Protegendo a navegação: como a Marlink combate o bloqueio e a falsificação de sinal
A navegação marítima é cada vez mais afetada por interferências no GNSS, como bloqueio e falsificação de sinais, o que exige defesas em camadas e sistemas de navegação resilientes.

Conhecer a posição real da sua embarcação nunca foi tão importante. Armadores e operadores dependem dos Sistemas Globais de Navegação por Satélite (GNSS) – GPS, Galileo, GLONASS e BeiDou – para obterem posicionamento e sincronização precisos. Esses sinais viajam a partir de satélites a mais de 20.000 km de distância e chegam às embarcações no mar com intensidade extremamente fraca, tornando-os vulneráveis a interferências.
Nos últimos 25 anos, ataques cibernéticos deliberados de radiofrequência — por meio de interferência e falsificação de GNSS — tornaram-se ferramentas de perturbação geopolítica. Em um caso recente, sinais falsificados encalharam um navio porta-contêineres perto de Jeddah. Com quase 20% do petróleo e gás global passando por pontos estratégicos de estrangulamento, como o Estreito de Ormuz, mesmo um único incidente pode causar um efeito cascata no comércio mundial.
Qual é a ameaça?
- O bloqueio, uma forma de ataque cibernético de RF, inunda os receptores com ruído, bloqueando sinais genuínos.
- A falsificação, outra tática baseada em RF, é mais insidiosa: sinais falsificados imitam os reais, levando os sistemas a reportar posições falsas.
Esses ataques são baratos de se montar, mas têm um impacto dispendioso. Em meados de 2025, interferências em rotas marítimas importantes interromperam o AIS em centenas de embarcações, reduzindo o tráfego nos principais corredores marítimos em até 25% em poucos dias. As tripulações enfrentaram dados conflitantes entre cartas náuticas eletrônicas, radar e orientações visuais.
As consequências vão além da navegação: posições falsas acarretam risco de colisões, detenções e atrasos que elevam os custos de combustível e os prêmios de seguro. A segurança da tripulação está em jogo. Reconhecendo isso, a ITU, a IMO e a ICAO alertam que os ataques cibernéticos de RF ameaçam o transporte global e instam os governos a proteger o GNSS e manter os auxílios tradicionais. A Europa está respondendo com planos para fortalecer o Galileo por meio de autenticação e redundância de múltiplas órbitas.
A resposta da Marlink
Como pioneira em conectividade remota e orquestração de redes, a Marlink vê essa escalada em primeira mão. Nosso help desk costumava atender a uma consulta de GPS a cada duas semanas; em meados de 2025, já estávamos prestando assistência a até 150 embarcações por mês. Em julho, o presidente da Marlink, Tore Morten Olsen, alertou na Splash 24/7 (leia o artigo) que os ataques no Mar Vermelho agora incluem falsificação de GPS, fazendo com que os navios pareçam estar a velocidades impossíveis ou ancorados em terra — afetando os sistemas de segurança obrigatórios.
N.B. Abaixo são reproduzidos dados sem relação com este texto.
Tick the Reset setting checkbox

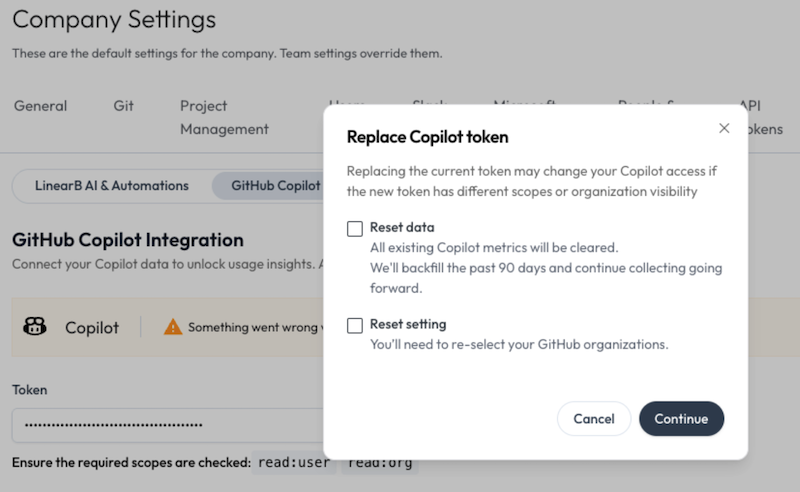[x=355, y=325]
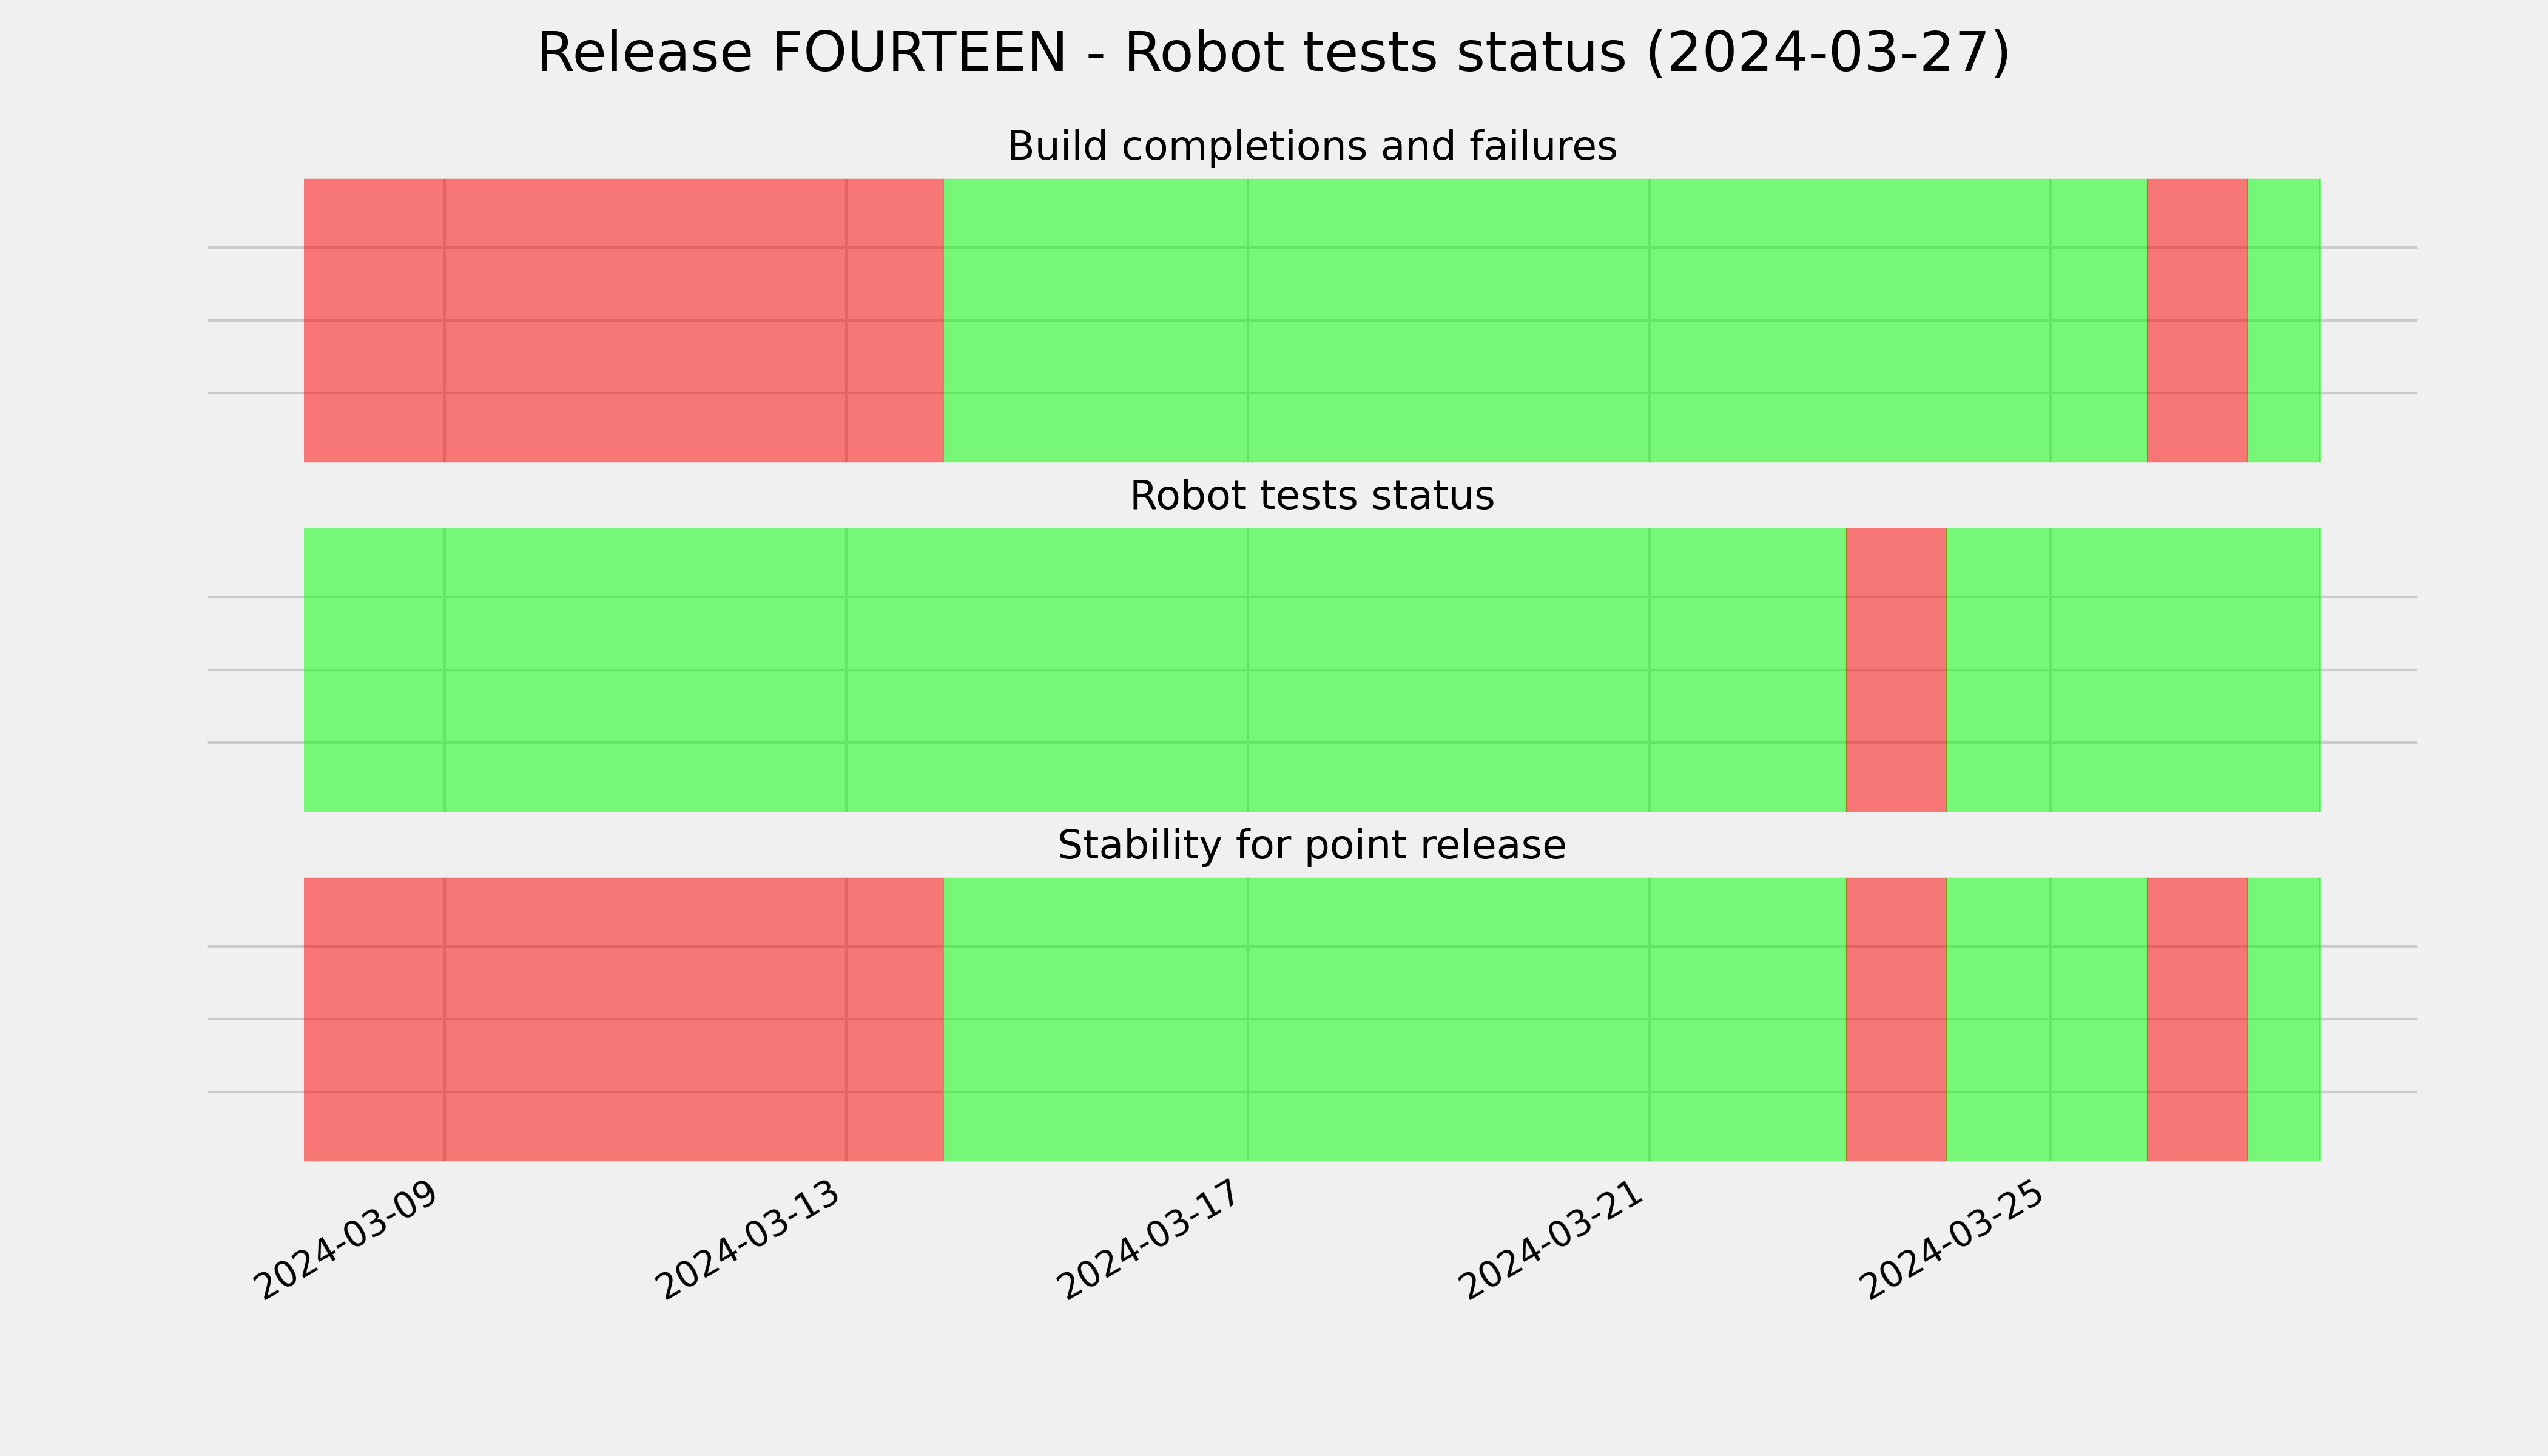
Task: Click the large red block in Stability chart
Action: [624, 1019]
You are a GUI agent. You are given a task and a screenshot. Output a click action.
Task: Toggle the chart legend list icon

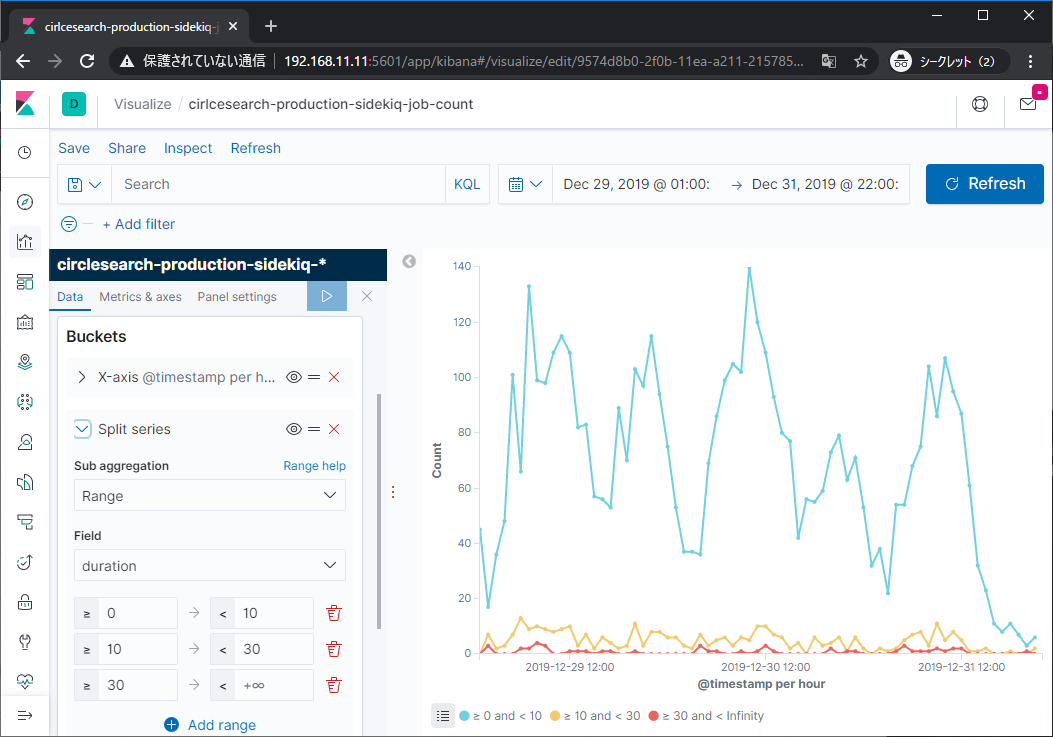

A resiliência começa na ponte de comando. Cartas náuticas em papel, sextantes e bússolas continuam sendo recursos de contingência vitais. As tripulações são lembradas de nunca desativar os equipamentos de navegação, pois os falsificadores podem criar zonas que bloqueiam os sinais reais.
A Marlink está investindo em soluções em camadas:
- Receptores avançados que analisam ângulos e tempo de sinal para separar transmissões genuínas de satélite de interferências terrestres.
- Monitoramento em toda a rede para detectar anomalias nos dados de posicionamento.
Essas inovações estão alinhadas com as demandas do setor por receptores multiconstelação, sinais de órbita terrestre baixa e sistemas de navegação autônomos.
Navegando com segurança e divulgando a mensagem
A resiliência depende de conscientização, redundância e prática. As equipes de ponte devem compreender como funcionam os ataques cibernéticos de RF, como o bloqueio e a falsificação de sinal, identificar posições ou velocidades improváveis e verificar os dados. Os navios precisam de receptores multiconstelação e sistemas alternativos, enquanto as habilidades manuais continuam sendo essenciais.
Relatar incidentes à Marlink e às autoridades aumenta a consciência situacional e impulsiona ações regulatórias. Com as tendências de seguros e conformidade caminhando em direção à navegação resiliente, investir em treinamento e tecnologia agora não é apenas prudente — é essencial.